One gets the feeling that what is needed is a good, old-fashioned, totalitarian crack-down to bring this naïve generation to their senses and make them realize that nothing is sustained with little or no effort; that civilization in its truest sense is a precious, fragile, precarious thing whose mere existence is in contravention to the laws of nature and thermodynamics. Left to it, the world is in a continual process of decay; creativity alone can reverse the tide of degradation, if only for a moment.
What I do find refreshing in the spirit of many of the youth I see represented at Winning is a healthy skepticism of the dominant paradigm. Yes, they are quick to embrace some new trend or fad; that is the mere folly of youth. But they also can look upon this rock-strewn cultural landscape and see many of the same pitfalls that my generation was too reckless to avoid.
The culture of the Baby Boom generation has been documented, dissected, researched, strained, sifted and every thread torn asunder in an attempt at understanding. It is now time for the Baby Boomers to make that supreme sacrifice: we must quit gazing into the mirror long enough to pay some attention to our offspring. They are desperate for our attention.

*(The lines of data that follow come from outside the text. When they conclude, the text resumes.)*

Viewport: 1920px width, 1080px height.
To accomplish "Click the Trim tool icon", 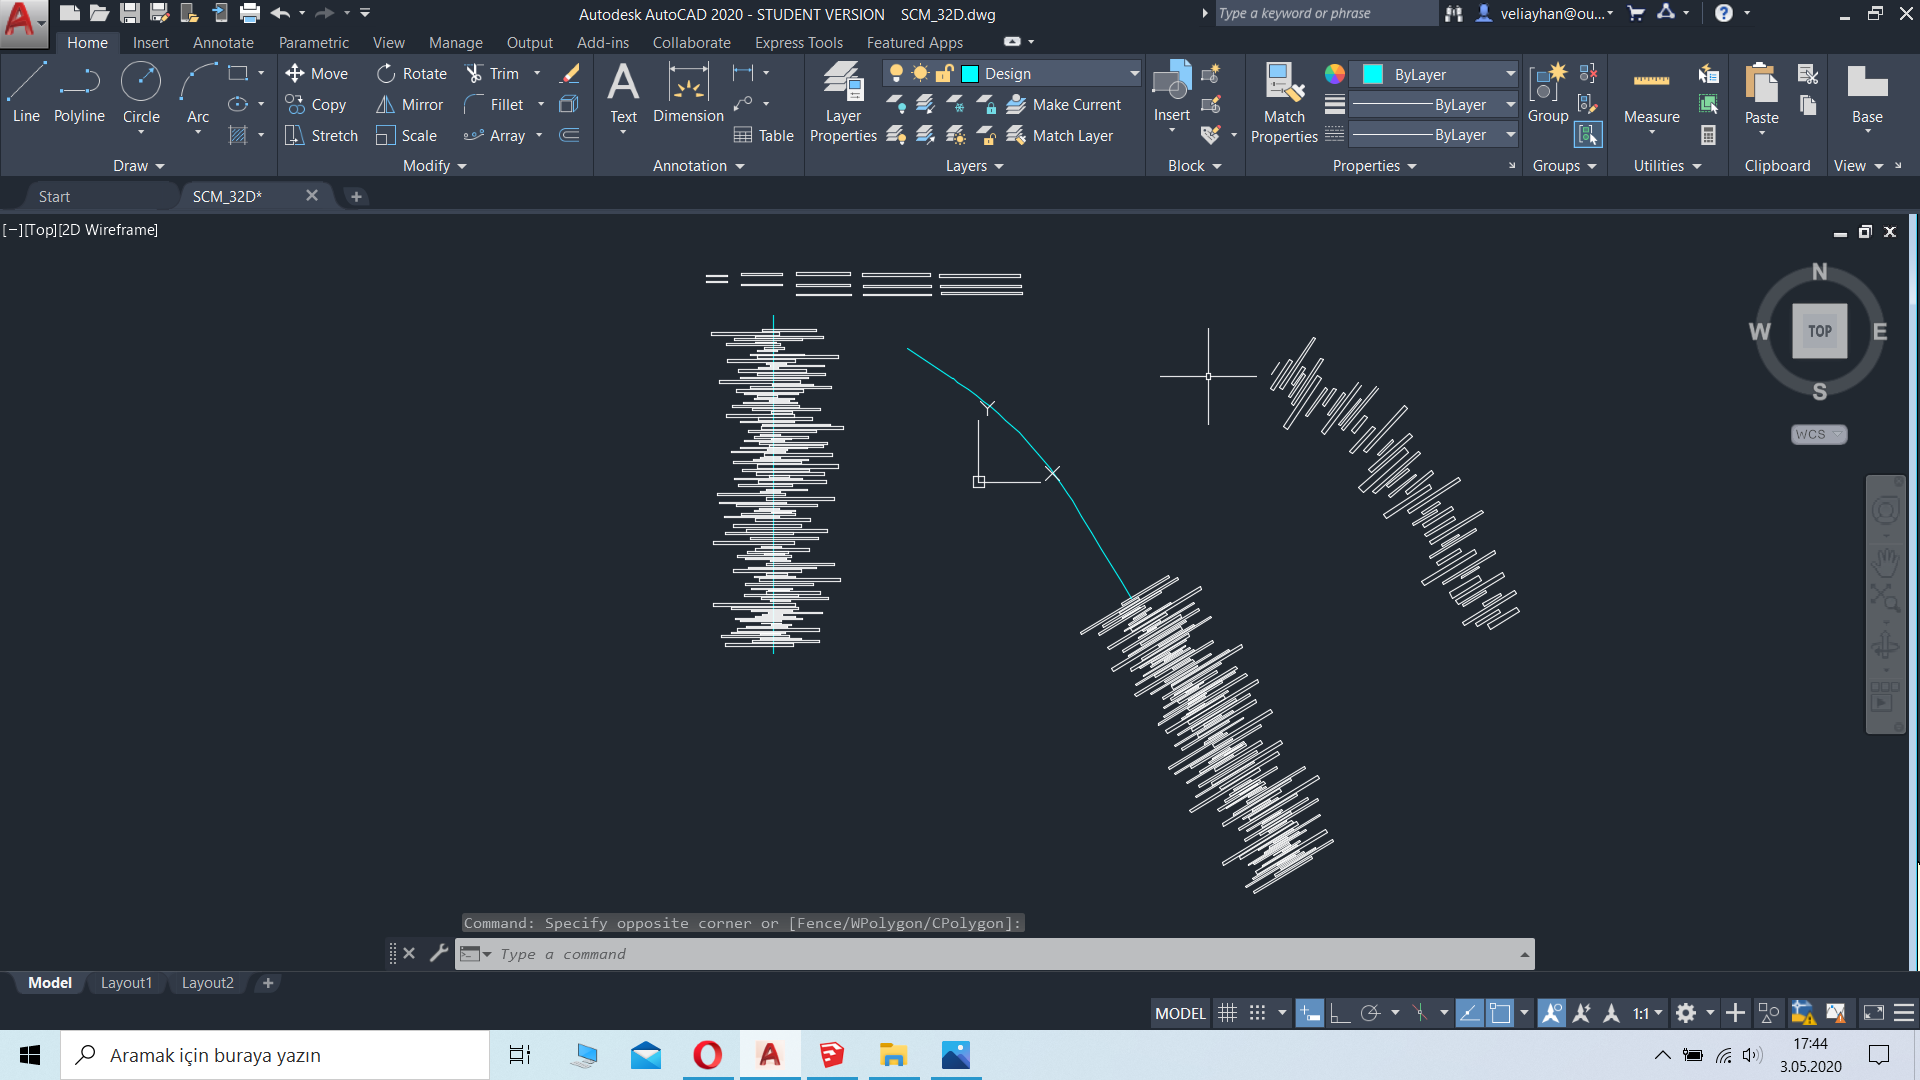I will (475, 73).
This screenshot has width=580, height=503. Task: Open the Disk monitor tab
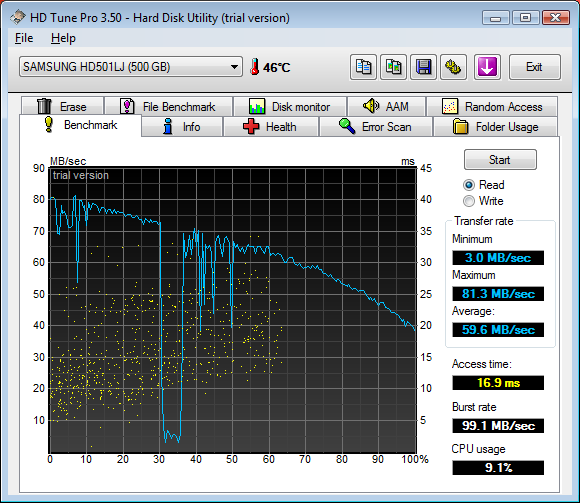pyautogui.click(x=290, y=107)
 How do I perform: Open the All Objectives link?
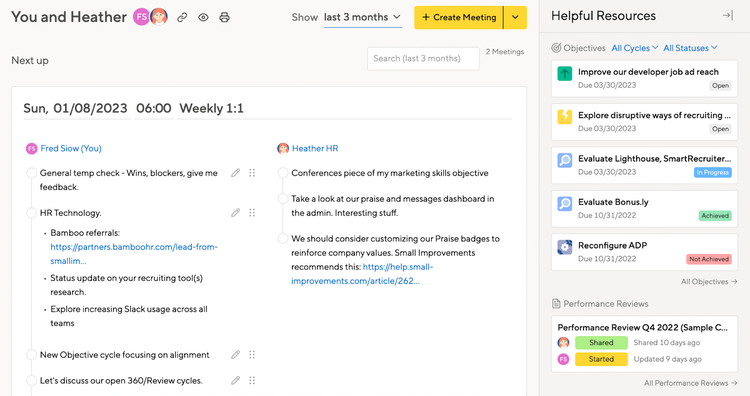709,282
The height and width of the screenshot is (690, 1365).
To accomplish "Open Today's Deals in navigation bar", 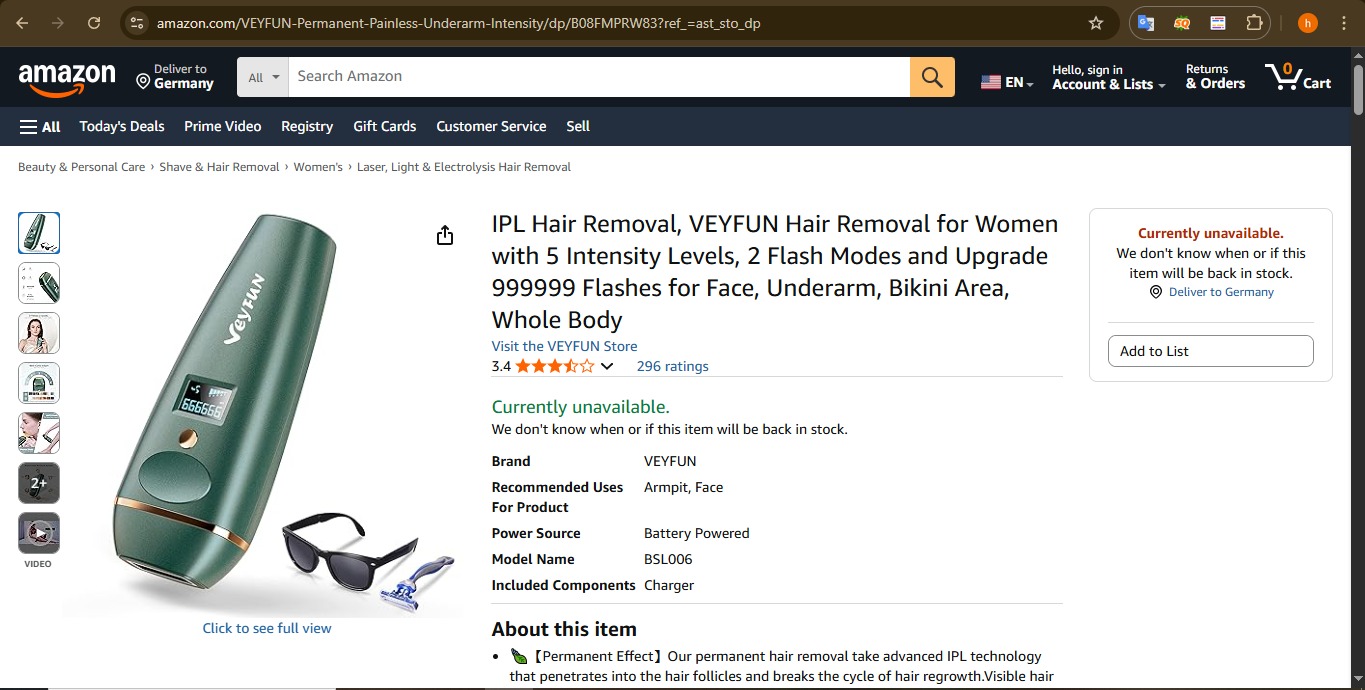I will [122, 127].
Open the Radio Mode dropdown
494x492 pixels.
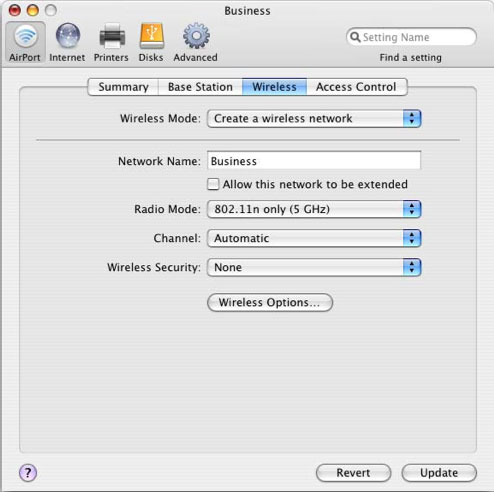point(314,209)
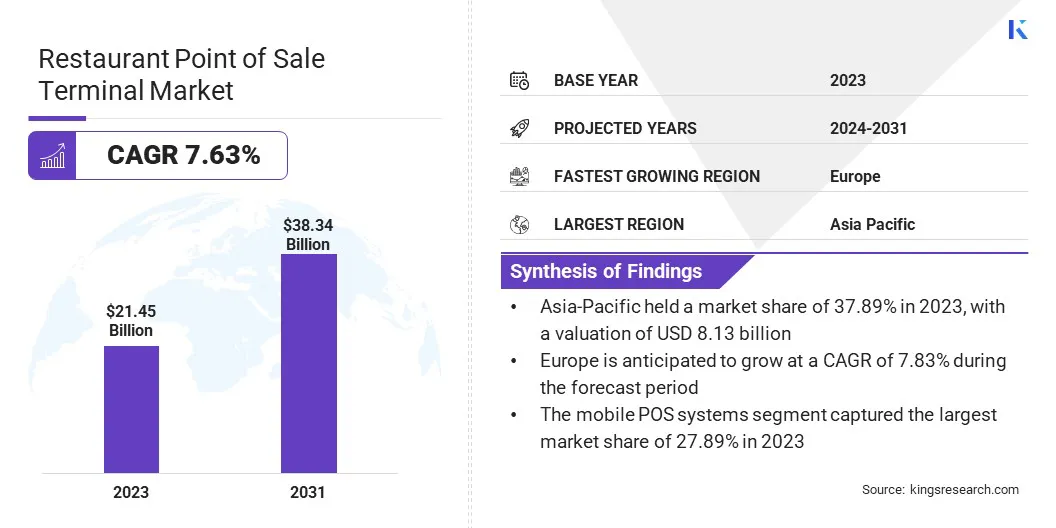Click the 2024-2031 projected years value
Viewport: 1056px width, 528px height.
(x=868, y=128)
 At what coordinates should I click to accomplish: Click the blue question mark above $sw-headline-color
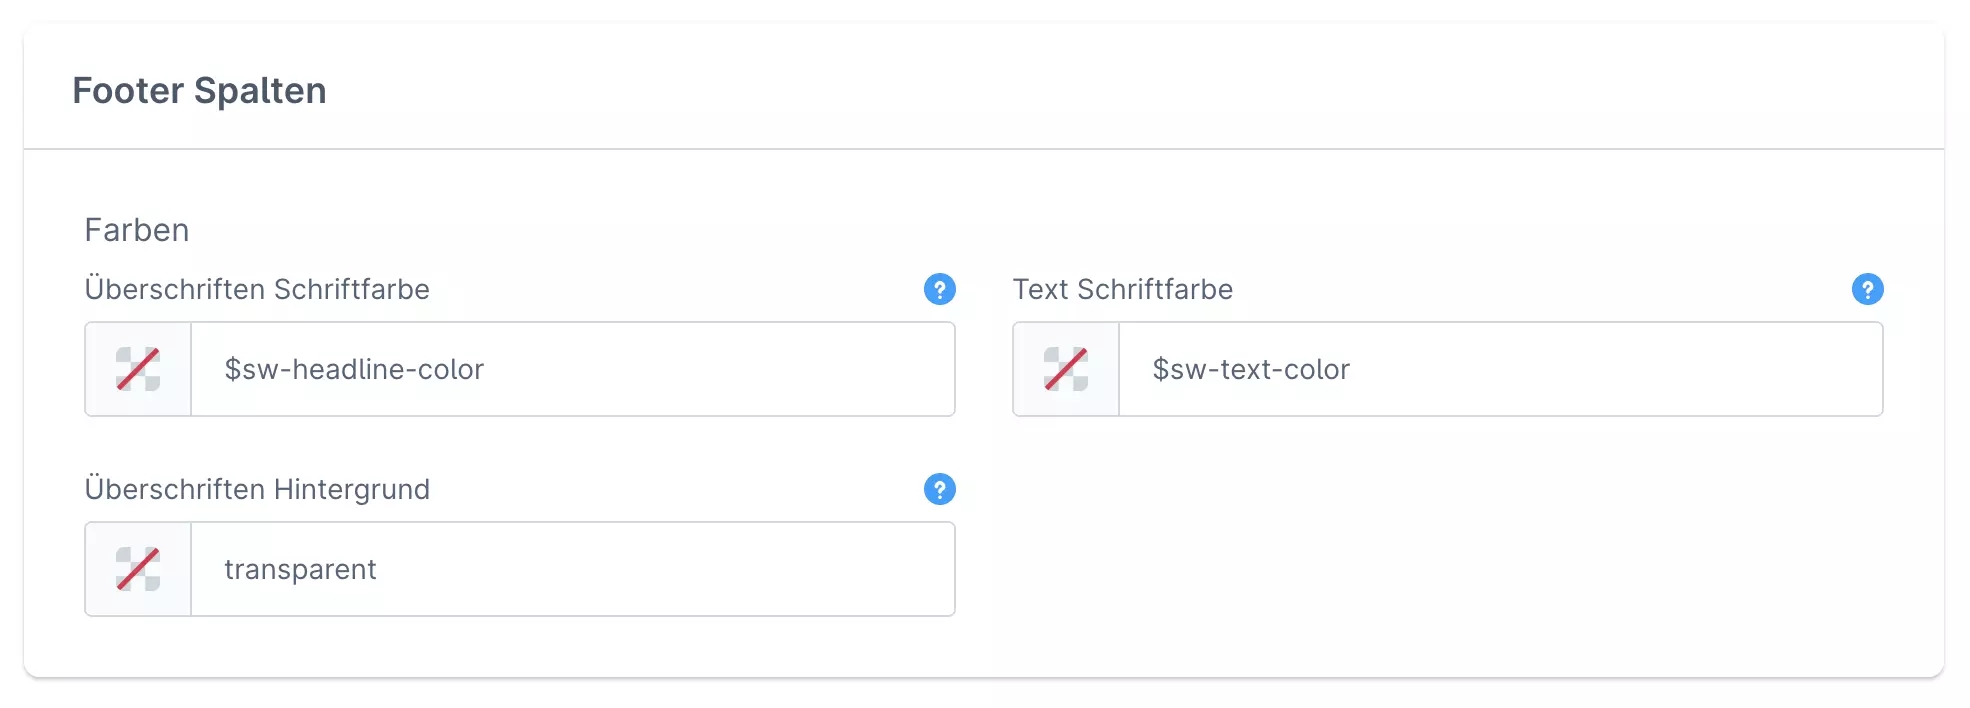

Those who are entrusted to write our cultural history hold as it were the very keys to civilization itself, for if a culture forgets its past then it is nothing, it is done for good. Culture by definition is a continually evolving process of ever-changing contexts, whereby the future becomes the present becomes the past; new futures always on the horizon; new presents ever appearing; recent pasts always in flux. Culture therefore is a method agreed upon by which the ever-changing present is kept in continual focus. In order for this to continue functioning there has to be some direct comparison with the non-present, the past. Social and cultural historians are entrusted to document these changes, ever reinterpreting the past in light of an ever-changing present, while simultaneously being faithful to permit the facts of the past to speak for themselves.
Those who fail in this task, either intentionally or by accident, become by default propagandists, whose only usefulness is for those with empire-building agendas.
As I finish my coffee and scone, and prepare to depart for more errands to run, I reflect upon this eclectic cultural mix found at Winning. These neo-bohemians: who will speak for them? Have they no voice? Who will be the documentarians of their culture? Or will they merely be known to historians as anonymous consumers of popular culture, the iPod Generation?